## SET EXERCISE
Copy the lines from the line containing "You are a GUI" through the line containing "[x=1268, y=367]", leaving out the pictures.

## DATASET RECORDS
<<<<
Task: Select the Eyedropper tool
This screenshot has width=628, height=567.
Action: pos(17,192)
>>>>
<<<<
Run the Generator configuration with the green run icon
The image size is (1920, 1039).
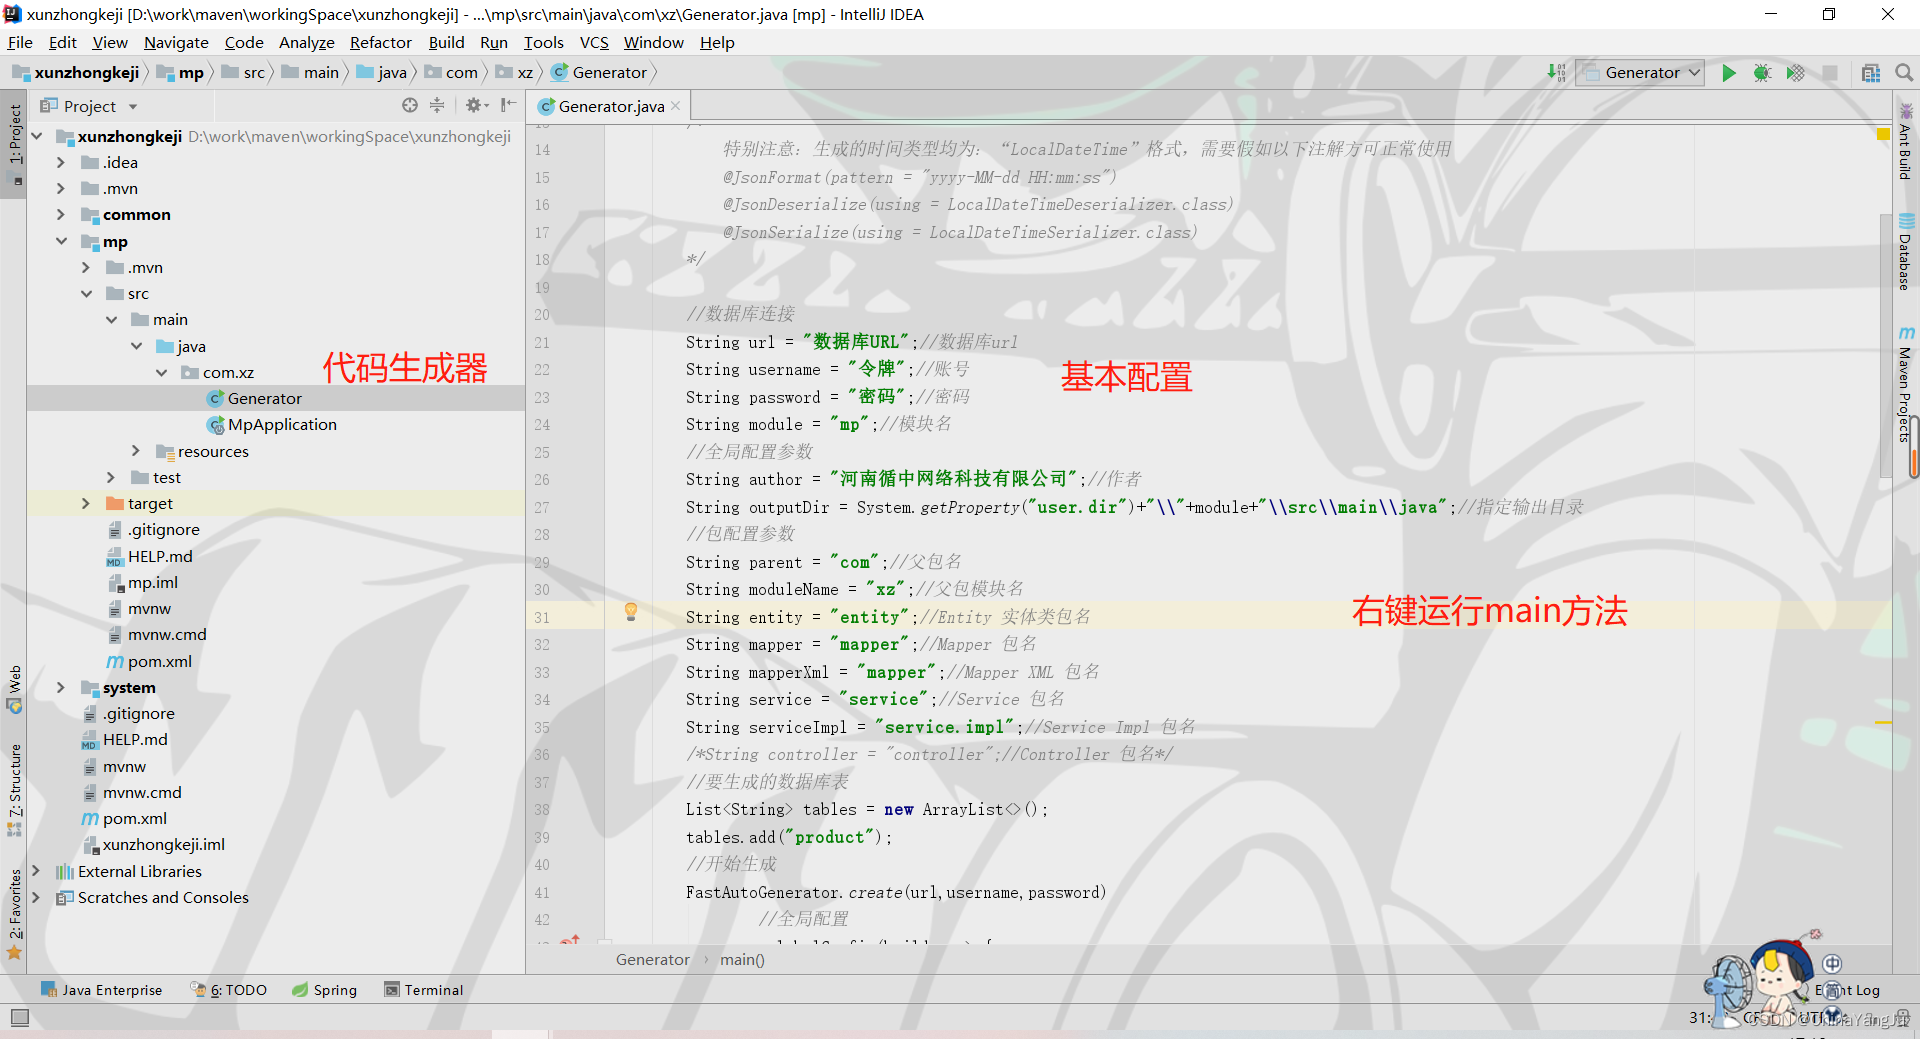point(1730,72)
>>>>
<<<<
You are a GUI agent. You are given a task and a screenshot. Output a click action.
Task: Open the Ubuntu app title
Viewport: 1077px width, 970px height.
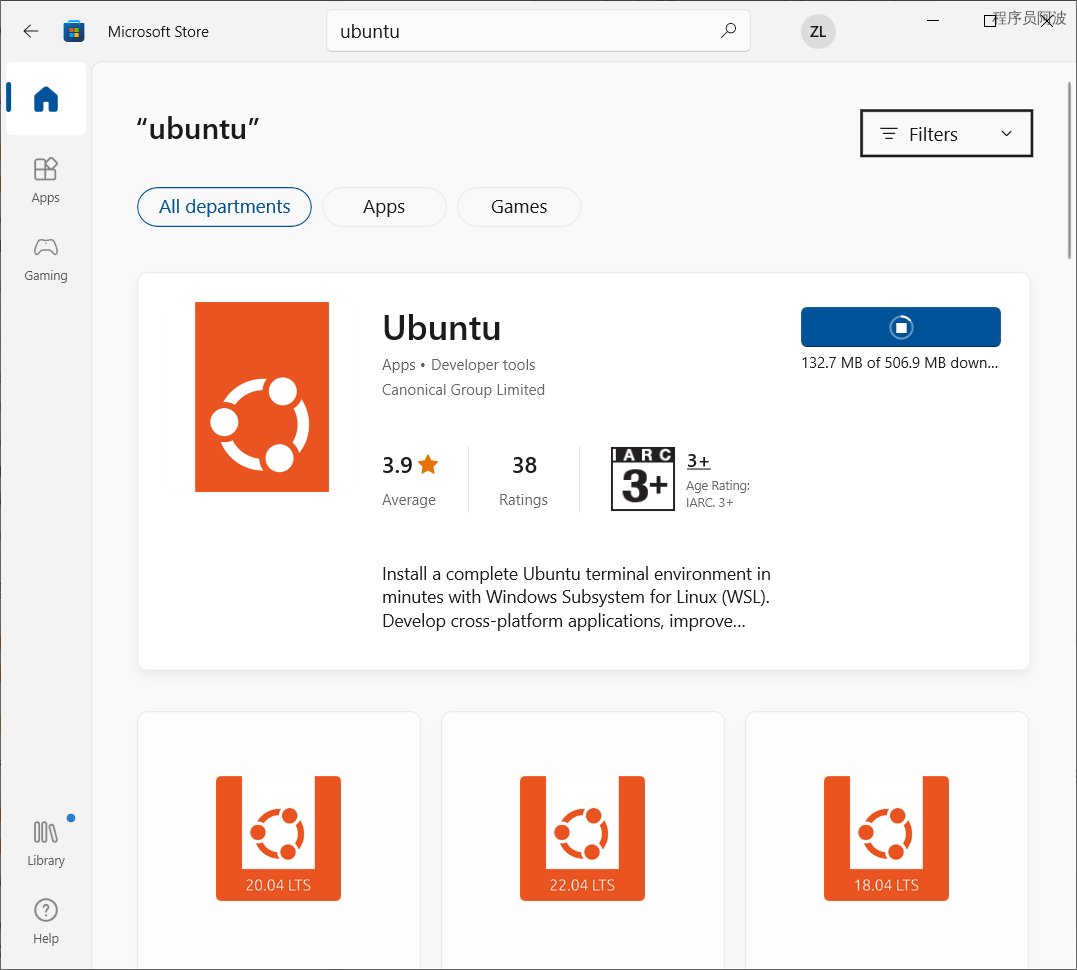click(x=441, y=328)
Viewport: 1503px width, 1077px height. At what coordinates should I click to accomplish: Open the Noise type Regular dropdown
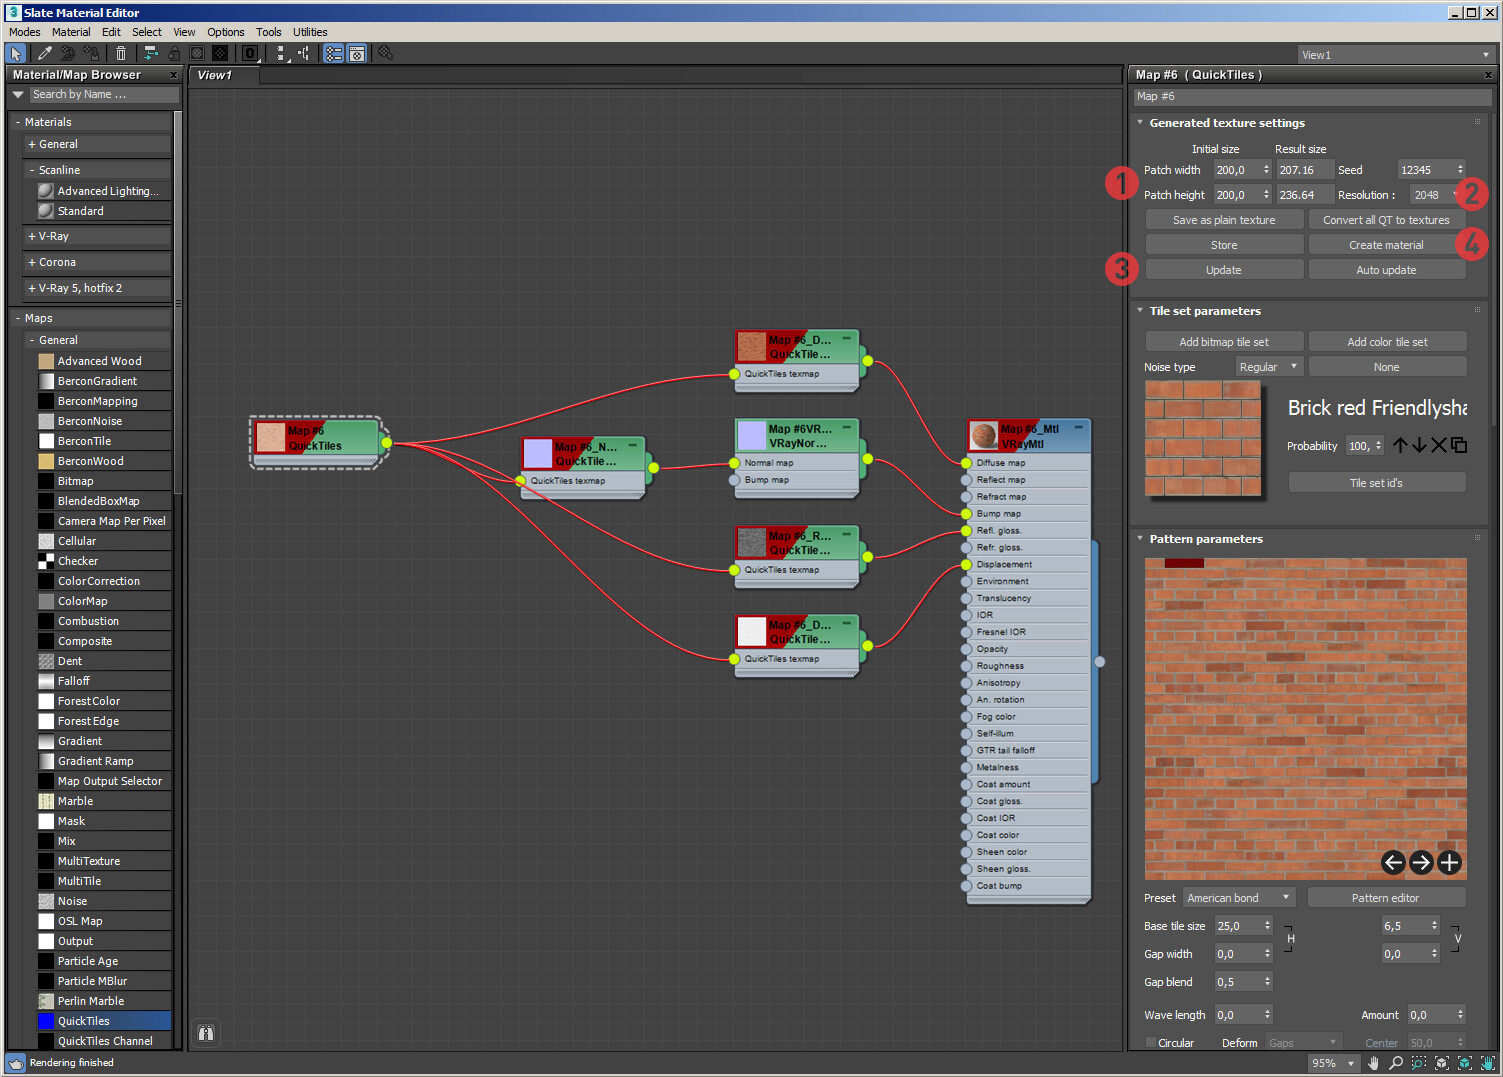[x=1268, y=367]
>>>>
## SOLUTION BELOW
You are a GUI agent. You are given a task and a screenshot. Output a click action.
Task: Open the Ubuntu app title
Viewport: 1077px width, 970px height.
click(x=441, y=328)
Viewport: 1503px width, 1077px height. At what coordinates should I click to accomplish: Open the Noise type Regular dropdown
[x=1268, y=367]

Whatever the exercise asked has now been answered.